◆ **Instructions for the task**: Could you copy, exactly as written, every line from the first line of the records through the one containing "Open the Cashback"?

◆ **Data**:

──────

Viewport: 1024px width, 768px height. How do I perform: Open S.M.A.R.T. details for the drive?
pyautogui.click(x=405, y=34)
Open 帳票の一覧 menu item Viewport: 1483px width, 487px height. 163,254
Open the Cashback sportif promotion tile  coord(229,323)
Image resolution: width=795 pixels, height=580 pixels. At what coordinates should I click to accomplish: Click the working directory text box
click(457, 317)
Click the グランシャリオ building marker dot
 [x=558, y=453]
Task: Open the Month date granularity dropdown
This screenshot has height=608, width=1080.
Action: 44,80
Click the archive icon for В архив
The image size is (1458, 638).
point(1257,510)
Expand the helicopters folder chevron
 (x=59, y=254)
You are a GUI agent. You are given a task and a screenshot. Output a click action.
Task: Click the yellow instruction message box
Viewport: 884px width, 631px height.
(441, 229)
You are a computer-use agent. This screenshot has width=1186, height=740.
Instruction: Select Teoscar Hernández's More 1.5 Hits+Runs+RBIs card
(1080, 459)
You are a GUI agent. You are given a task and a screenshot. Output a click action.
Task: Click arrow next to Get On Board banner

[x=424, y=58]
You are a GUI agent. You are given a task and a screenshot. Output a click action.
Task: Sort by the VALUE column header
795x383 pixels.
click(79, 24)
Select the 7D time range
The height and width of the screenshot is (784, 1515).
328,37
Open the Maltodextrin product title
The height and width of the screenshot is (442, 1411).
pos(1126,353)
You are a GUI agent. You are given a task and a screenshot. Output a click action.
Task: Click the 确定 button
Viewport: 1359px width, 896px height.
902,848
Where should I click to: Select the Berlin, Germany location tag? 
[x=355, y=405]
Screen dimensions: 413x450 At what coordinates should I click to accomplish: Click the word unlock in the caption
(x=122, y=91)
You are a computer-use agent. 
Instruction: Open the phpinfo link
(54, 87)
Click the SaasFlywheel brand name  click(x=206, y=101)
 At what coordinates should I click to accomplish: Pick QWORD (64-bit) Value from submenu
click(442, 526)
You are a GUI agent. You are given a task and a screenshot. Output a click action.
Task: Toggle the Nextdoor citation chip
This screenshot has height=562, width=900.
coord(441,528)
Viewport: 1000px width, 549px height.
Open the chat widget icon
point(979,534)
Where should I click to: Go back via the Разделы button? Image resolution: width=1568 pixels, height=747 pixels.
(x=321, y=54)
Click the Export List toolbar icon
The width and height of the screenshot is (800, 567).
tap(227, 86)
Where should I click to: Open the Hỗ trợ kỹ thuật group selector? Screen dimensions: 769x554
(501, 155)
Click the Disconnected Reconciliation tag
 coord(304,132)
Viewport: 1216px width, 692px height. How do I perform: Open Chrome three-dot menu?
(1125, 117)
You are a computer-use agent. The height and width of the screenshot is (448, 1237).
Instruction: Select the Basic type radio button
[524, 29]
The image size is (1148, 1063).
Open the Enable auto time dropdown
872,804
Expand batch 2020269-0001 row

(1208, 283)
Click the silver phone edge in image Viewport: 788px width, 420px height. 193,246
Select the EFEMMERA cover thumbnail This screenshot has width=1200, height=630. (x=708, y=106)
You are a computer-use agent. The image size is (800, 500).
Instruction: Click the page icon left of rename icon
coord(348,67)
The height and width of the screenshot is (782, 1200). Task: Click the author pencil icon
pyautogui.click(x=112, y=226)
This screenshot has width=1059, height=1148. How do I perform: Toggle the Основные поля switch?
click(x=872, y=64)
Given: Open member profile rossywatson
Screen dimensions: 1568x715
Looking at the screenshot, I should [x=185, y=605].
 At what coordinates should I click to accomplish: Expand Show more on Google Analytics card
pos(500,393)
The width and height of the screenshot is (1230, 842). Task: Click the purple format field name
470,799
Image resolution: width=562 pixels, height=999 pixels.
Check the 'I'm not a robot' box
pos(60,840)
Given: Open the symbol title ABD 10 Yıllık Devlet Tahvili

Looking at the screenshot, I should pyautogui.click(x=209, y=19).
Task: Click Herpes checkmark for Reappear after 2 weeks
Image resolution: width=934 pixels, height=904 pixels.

──────

◆ **Response to the exercise**:
Viewport: 1024px width, 768px height. How do I perform: Open S.M.A.R.T. details for the drive?
pyautogui.click(x=405, y=34)
Open 帳票の一覧 menu item Viewport: 1483px width, 487px height. 163,254
Open the Cashback sportif promotion tile  coord(229,323)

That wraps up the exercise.